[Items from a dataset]
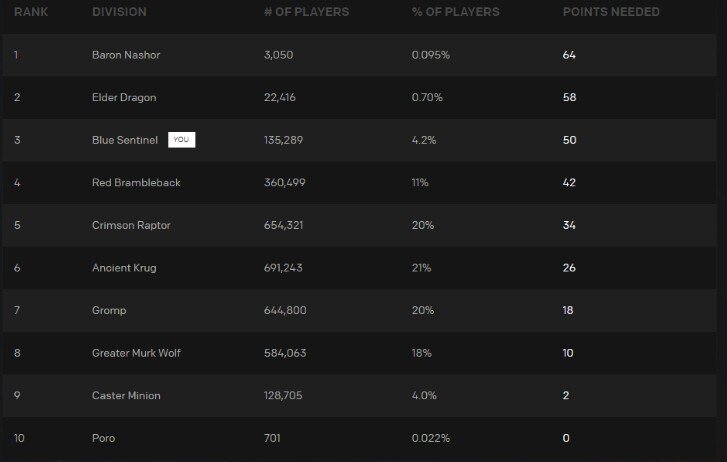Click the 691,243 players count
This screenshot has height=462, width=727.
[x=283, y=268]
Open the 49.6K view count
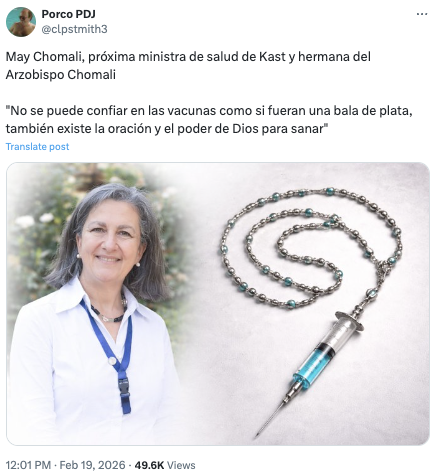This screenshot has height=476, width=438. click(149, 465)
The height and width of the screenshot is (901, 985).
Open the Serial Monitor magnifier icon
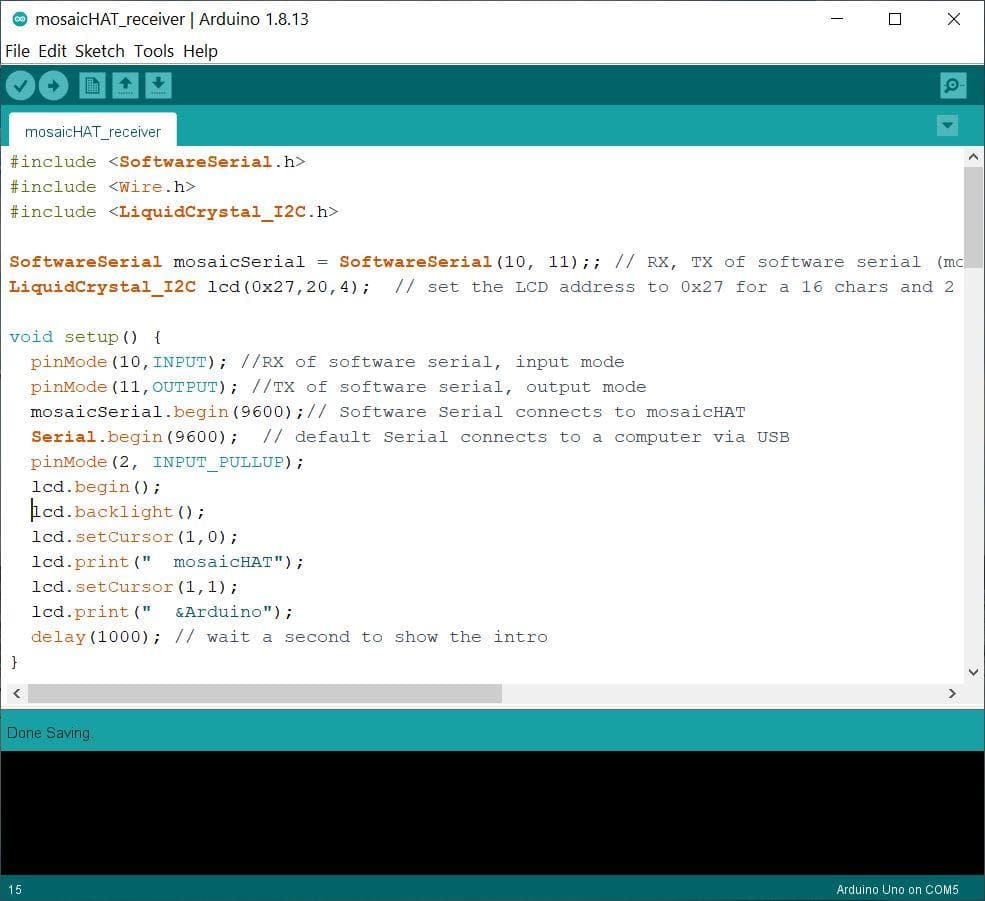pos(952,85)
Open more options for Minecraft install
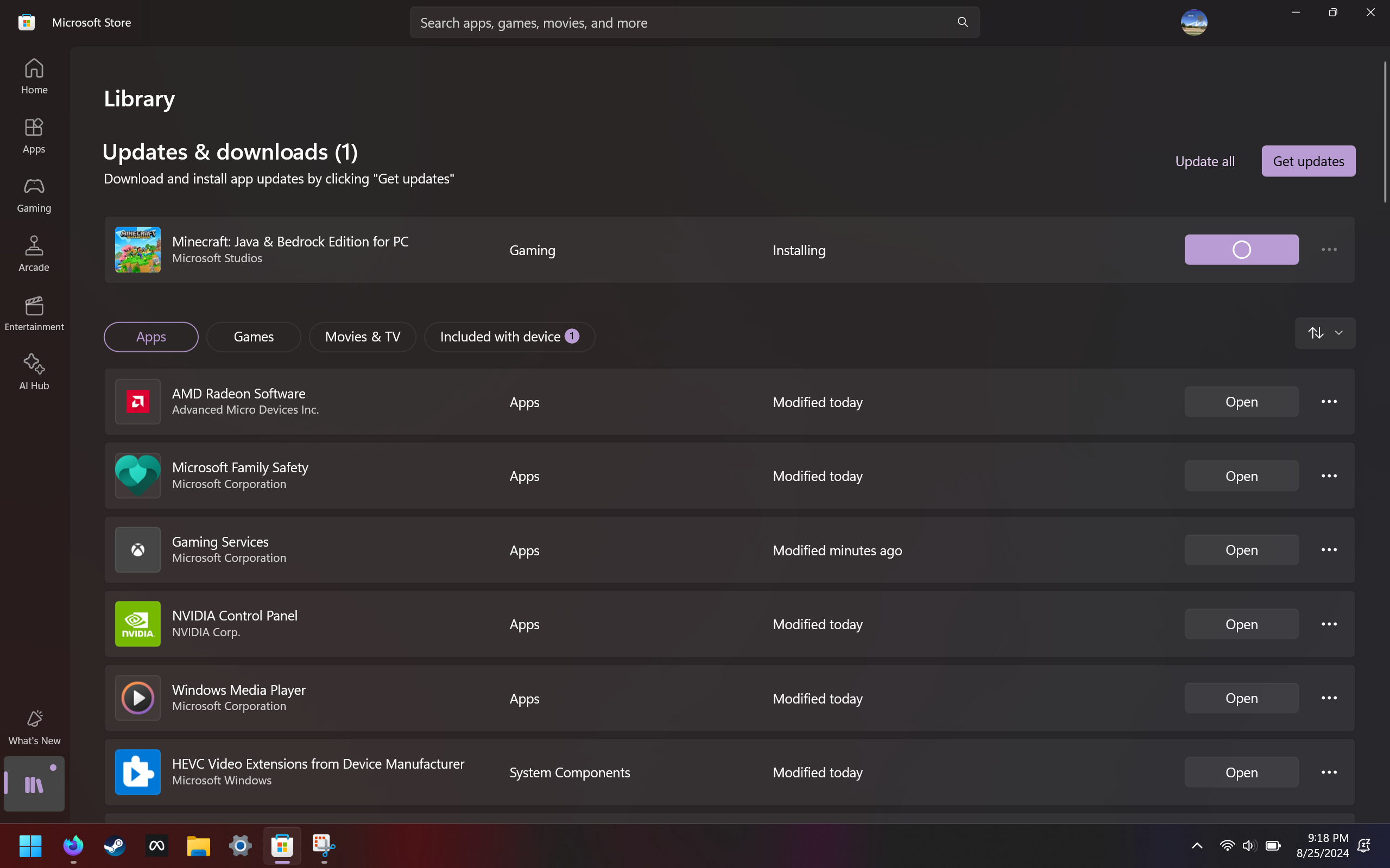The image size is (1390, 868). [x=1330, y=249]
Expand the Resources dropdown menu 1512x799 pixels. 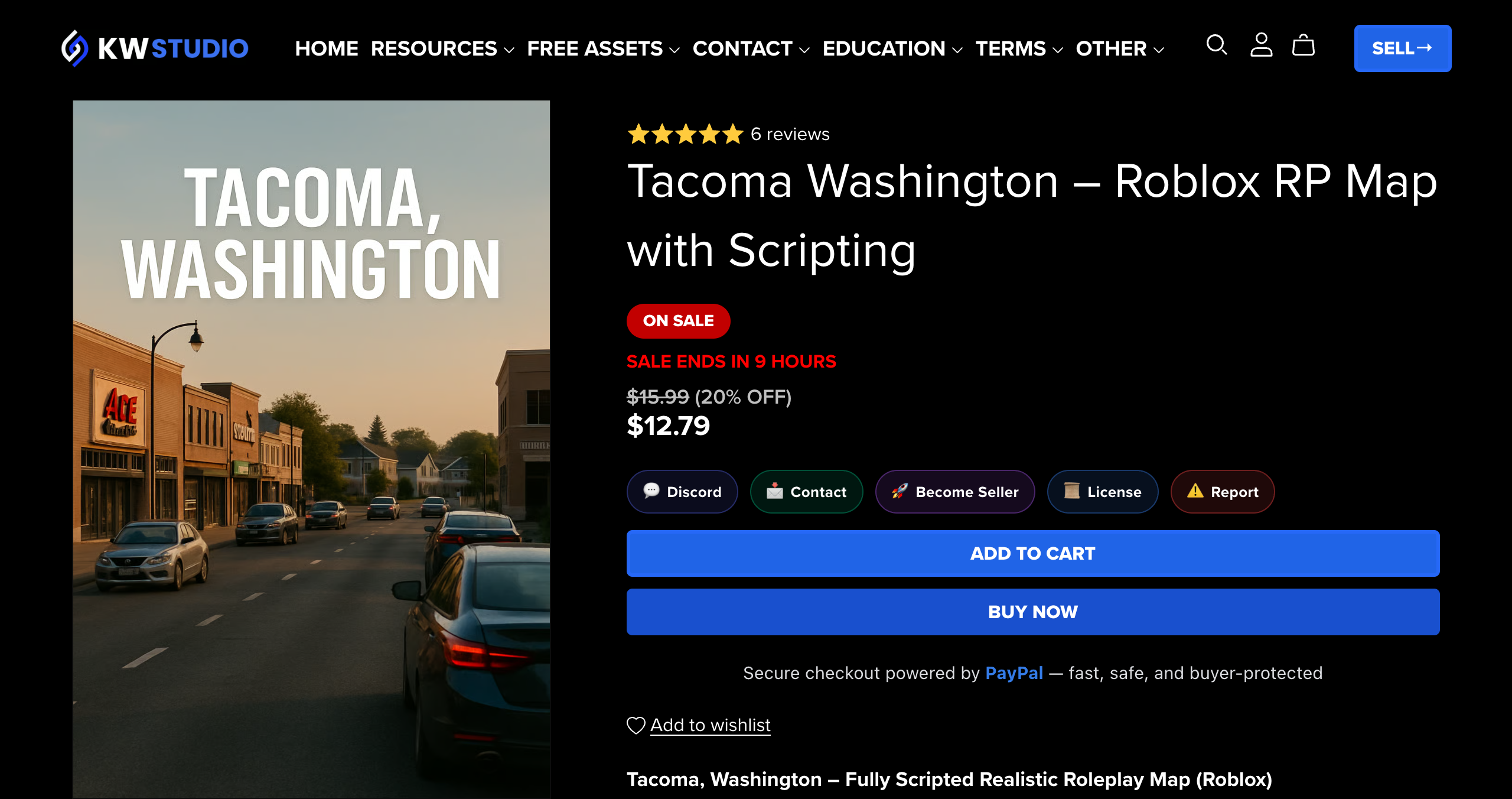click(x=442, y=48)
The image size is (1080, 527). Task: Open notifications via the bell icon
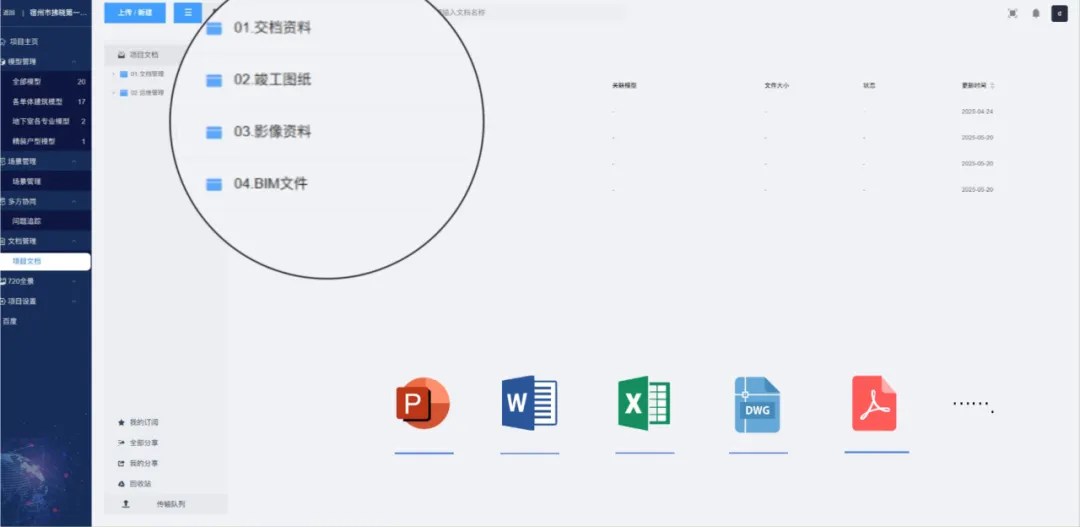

§ **Problem**:
Arrange the lines of the material, from its first line through the line containing "The image size is (1390, 868).", as a Markdown table with the columns Row and Line text, skipping blank lines. Leave the pictures out.

§ **Finished exercise**:
| Row | Line text |
|---|---|
| 1 | Click the 691,243 players count |
| 2 | This screenshot has height=462, width=727. |
| 3 | [x=283, y=268] |
| 4 | Open the 49.6K view count |
| 5 | This screenshot has height=476, width=438. click(149, 465) |
| 6 | The height and width of the screenshot is (901, 985). |
| 7 | Open the Serial Monitor magnifier icon |
| 8 | pos(952,85) |
| 9 | Open more options for Minecraft install |
| 10 | The image size is (1390, 868). [x=1330, y=249] |